Volume IV: Professionalism and Diversity 1880-2000
Edited by David Finkelstein and Alistair McCleery
In this volume a range of distinguished contributors provide an original analysis of the book in Scotland during a period that has been until now greatly under-researched and little understood.
The issues covered by this volume include the professionalisation of publishing, its scale, technological developments, the role of the state, including the library service, the institutional structure of the book in Scotland, industrial relations, union activity and organisation, women and the Scottish book, and the economics of publishing.
Separate chapters cover Scottish publishing and literary culture, publishing genres, the art of print culture, distribution, and authors and readers.
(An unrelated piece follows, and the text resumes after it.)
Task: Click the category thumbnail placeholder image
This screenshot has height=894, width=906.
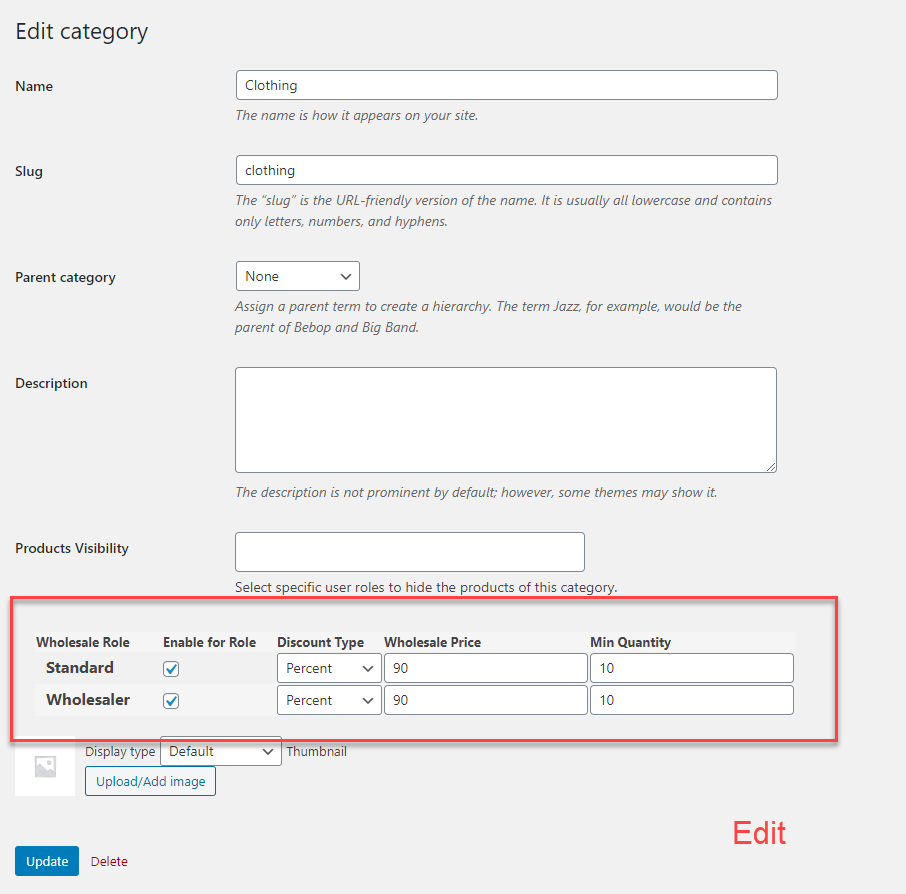Action: [45, 767]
The volume also includes an innovative use of illustrative case studies.
The broad scope of the publishing economy presented in each chapter is counterpointed by the fine detail of individual struggles to surmount the challenges of publishing in a country moving from the centre to the margins of a global industry. In fascinating detail, volume 4 of The Edinburgh History of the Book recounts the transformation in Scotland's publishing and literary fortunes from 1880 to 2000.
Lucidly written and theoretically astute, its overview essays are balanced by engaging studies of specific features ranging from paper mills to Harry Potter. The authors and editors are to be congratulated for this foundational contribution to the cultural history of Scotland and to book history worldwide.